Exercise requirements: Copy every line of the entries below word for word, but leave the pictures out.

***** Data supplied *****

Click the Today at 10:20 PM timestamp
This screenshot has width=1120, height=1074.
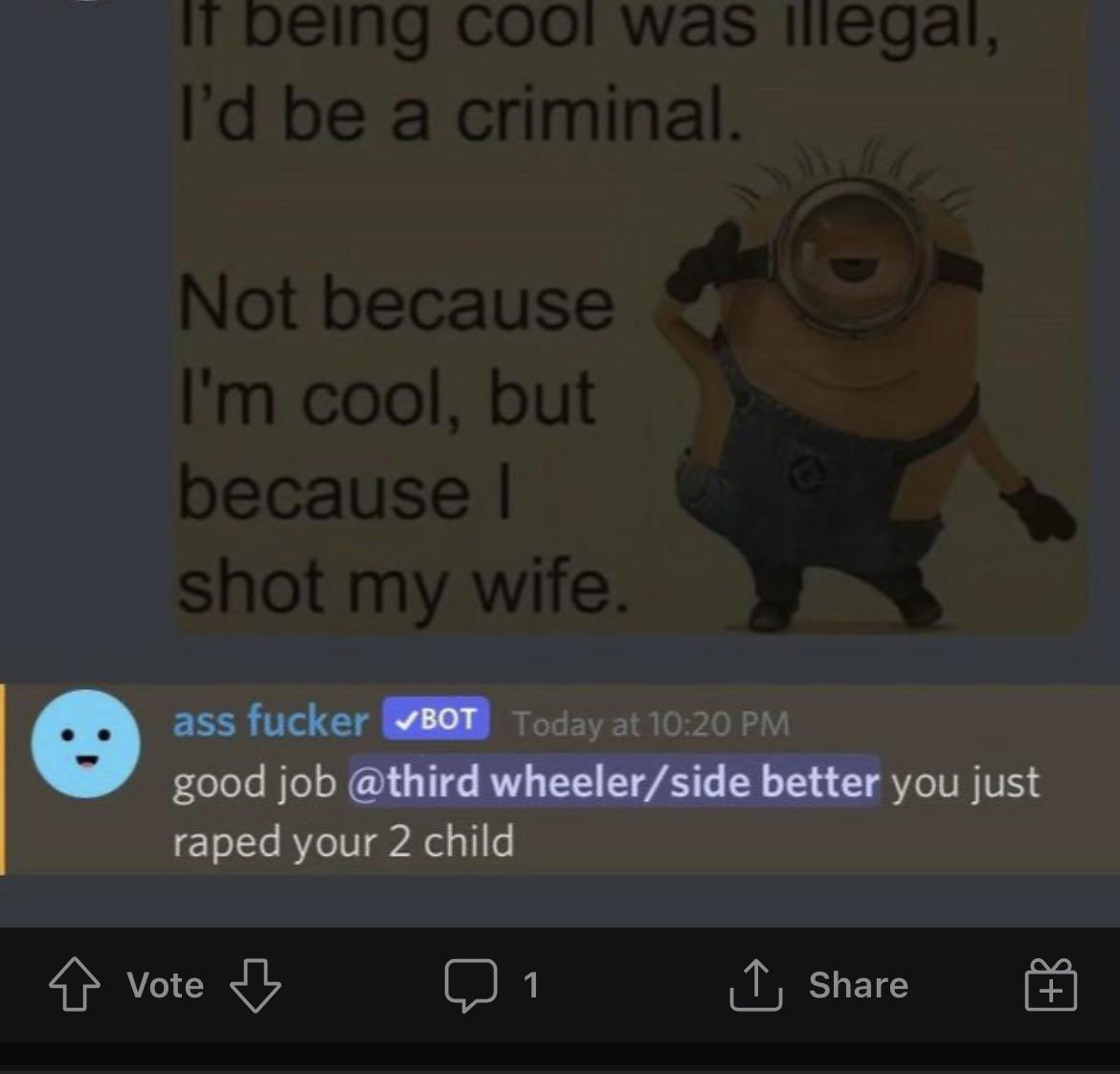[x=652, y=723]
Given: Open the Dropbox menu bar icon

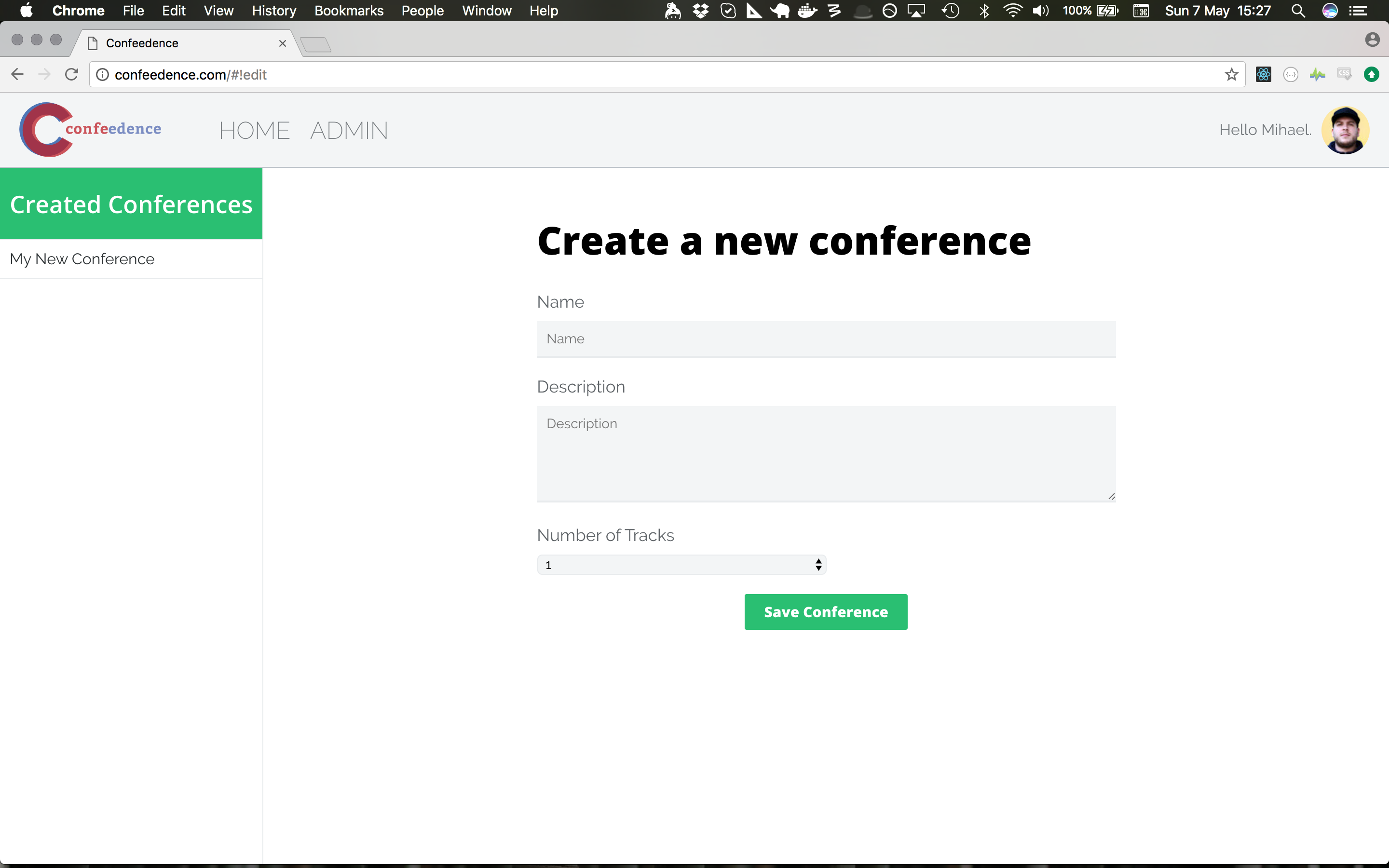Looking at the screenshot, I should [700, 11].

*****

Task response:
Click the Today at 10:20 PM timestamp
This screenshot has width=1120, height=1074.
[x=652, y=723]
Given: Open the Dropbox menu bar icon

Looking at the screenshot, I should [700, 11].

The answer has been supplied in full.